WORK INSTRUCTION:
Copy exactly the stretch of data below from the line with "The image size is (1321, 592)." through the line with "Given: Click the lock transparent pixels icon", including both of those lines.

Records contained in a dataset:
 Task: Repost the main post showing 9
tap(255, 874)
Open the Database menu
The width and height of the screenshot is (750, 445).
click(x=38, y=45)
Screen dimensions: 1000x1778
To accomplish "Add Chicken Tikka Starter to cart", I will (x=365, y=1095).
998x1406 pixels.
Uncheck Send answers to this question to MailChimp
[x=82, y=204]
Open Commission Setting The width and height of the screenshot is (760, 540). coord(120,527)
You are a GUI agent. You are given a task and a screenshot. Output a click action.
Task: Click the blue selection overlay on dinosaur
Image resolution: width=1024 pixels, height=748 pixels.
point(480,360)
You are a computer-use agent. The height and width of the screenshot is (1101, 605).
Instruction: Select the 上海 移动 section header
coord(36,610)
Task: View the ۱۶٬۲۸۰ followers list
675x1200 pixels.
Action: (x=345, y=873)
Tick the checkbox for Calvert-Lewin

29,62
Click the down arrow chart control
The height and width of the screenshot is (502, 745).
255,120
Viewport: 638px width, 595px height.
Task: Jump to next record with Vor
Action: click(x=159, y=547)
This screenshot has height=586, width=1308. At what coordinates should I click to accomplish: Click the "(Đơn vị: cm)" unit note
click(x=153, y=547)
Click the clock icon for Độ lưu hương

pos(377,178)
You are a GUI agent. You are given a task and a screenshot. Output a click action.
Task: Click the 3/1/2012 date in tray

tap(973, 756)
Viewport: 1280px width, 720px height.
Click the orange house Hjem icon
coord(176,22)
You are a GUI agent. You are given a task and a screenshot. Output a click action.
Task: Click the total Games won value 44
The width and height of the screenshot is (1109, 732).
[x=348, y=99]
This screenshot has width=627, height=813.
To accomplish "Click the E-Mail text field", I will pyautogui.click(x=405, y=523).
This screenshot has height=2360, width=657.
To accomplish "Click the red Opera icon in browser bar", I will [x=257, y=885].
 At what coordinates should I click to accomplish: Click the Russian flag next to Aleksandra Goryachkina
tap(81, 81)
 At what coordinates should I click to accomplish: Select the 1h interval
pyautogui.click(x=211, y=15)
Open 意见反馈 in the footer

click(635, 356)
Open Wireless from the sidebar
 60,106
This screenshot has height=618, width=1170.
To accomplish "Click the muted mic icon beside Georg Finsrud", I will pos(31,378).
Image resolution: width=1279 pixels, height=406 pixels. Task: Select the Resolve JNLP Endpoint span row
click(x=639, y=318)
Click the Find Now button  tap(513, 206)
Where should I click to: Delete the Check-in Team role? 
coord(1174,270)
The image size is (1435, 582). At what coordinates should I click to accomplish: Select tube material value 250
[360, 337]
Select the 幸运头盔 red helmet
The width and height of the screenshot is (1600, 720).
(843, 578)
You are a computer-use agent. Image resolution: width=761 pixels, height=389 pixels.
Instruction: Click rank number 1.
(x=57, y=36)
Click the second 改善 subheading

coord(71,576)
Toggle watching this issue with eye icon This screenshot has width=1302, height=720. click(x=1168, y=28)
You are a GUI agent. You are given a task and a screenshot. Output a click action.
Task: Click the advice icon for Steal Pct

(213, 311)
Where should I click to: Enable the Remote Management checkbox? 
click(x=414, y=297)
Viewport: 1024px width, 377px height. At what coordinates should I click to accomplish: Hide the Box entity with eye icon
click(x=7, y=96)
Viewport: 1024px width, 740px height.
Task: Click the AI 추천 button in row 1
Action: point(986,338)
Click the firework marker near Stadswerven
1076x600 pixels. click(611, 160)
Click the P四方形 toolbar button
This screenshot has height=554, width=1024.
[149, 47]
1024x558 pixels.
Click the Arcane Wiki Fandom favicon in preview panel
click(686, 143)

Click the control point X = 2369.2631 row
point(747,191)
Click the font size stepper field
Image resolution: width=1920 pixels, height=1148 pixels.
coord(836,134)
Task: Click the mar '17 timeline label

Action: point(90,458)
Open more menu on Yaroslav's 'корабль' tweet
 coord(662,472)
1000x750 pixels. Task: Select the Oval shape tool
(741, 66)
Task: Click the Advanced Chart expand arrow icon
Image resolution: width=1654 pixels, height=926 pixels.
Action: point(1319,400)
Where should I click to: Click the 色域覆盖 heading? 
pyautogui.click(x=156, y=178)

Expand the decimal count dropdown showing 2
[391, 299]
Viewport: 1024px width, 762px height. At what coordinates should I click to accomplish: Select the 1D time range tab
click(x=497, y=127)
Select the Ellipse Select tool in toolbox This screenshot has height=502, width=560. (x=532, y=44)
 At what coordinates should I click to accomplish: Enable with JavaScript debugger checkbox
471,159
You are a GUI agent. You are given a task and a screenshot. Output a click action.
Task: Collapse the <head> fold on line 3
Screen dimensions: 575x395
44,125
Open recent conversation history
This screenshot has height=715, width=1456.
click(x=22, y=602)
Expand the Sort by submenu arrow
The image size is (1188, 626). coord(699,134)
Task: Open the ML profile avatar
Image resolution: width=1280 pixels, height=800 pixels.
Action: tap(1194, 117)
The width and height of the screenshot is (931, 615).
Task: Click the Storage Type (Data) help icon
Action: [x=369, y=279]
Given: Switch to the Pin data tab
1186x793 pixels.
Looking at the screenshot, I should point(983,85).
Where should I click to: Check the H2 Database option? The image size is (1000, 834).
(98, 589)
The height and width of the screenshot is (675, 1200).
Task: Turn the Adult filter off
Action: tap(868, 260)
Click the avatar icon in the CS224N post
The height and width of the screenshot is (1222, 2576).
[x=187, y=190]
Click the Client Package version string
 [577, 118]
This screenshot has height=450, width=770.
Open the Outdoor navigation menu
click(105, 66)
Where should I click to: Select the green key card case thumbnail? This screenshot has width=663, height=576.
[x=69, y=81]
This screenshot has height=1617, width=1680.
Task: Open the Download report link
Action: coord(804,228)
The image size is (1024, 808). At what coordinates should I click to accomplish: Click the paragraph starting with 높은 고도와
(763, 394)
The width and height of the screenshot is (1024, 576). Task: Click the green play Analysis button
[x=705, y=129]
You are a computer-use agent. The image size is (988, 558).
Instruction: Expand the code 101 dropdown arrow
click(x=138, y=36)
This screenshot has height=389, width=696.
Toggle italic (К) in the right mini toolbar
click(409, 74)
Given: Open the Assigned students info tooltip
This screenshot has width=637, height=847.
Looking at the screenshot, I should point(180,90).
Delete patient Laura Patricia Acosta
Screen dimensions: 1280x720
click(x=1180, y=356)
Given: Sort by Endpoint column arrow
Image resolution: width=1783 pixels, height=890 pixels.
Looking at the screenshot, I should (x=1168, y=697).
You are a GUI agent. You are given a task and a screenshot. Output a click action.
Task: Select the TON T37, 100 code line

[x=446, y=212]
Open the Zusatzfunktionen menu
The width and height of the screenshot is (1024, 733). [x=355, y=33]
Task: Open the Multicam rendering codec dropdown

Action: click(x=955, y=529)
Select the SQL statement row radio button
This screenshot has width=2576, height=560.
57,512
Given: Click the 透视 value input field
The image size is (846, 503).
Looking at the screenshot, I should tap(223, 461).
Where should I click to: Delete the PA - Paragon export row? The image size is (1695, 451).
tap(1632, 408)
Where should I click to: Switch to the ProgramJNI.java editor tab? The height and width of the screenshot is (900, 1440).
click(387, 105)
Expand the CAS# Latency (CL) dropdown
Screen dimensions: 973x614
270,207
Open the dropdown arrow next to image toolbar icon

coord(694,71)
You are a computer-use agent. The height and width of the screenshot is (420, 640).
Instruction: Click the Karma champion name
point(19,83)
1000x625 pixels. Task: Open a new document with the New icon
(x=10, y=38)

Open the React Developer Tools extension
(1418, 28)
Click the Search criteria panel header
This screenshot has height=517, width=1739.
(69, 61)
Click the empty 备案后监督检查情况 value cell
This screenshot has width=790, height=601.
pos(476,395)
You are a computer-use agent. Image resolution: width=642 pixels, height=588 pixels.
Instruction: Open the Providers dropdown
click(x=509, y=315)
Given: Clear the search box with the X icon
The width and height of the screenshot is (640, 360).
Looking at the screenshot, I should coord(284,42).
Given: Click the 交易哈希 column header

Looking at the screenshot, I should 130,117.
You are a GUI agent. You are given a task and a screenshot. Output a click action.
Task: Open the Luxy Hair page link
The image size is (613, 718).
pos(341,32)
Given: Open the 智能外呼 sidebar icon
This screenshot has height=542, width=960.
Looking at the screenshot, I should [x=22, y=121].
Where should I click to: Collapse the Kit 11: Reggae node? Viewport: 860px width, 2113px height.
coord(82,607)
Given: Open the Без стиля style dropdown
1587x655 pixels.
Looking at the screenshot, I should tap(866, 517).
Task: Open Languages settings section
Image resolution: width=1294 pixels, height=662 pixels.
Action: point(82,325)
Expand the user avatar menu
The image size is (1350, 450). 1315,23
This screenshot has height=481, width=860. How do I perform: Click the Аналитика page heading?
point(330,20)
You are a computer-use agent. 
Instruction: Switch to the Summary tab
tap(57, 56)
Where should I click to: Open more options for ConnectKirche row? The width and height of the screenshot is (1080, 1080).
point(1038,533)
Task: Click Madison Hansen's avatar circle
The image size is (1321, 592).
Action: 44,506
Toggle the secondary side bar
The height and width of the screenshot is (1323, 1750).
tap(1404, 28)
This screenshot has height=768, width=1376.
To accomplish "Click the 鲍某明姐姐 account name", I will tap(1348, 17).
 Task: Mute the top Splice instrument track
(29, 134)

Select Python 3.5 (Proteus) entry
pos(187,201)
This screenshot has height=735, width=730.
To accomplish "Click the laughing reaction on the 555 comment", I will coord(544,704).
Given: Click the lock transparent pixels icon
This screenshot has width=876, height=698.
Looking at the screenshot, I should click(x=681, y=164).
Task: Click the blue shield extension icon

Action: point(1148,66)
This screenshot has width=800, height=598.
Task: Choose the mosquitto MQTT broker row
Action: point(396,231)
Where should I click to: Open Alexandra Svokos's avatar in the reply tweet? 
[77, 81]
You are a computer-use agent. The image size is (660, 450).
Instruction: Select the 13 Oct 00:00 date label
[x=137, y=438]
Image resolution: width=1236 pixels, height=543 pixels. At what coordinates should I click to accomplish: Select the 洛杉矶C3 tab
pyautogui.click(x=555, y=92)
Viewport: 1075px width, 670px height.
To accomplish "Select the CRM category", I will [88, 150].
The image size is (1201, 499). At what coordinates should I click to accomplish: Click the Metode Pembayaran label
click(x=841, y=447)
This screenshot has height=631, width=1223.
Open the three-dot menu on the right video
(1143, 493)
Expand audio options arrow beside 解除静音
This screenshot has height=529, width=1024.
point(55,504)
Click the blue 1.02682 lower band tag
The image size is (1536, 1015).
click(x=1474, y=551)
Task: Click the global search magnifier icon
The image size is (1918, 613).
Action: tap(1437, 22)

EXERCISE OUTPUT:
The image size is (1321, 592).
Action: 44,506
Toggle the secondary side bar
The height and width of the screenshot is (1323, 1750).
tap(1404, 28)
This screenshot has height=768, width=1376.
To accomplish "Click the 鲍某明姐姐 account name", I will tap(1348, 17).
 Task: Mute the top Splice instrument track
(29, 134)

Select Python 3.5 (Proteus) entry
pos(187,201)
This screenshot has height=735, width=730.
To accomplish "Click the laughing reaction on the 555 comment", I will coord(544,704).
Given: Click the lock transparent pixels icon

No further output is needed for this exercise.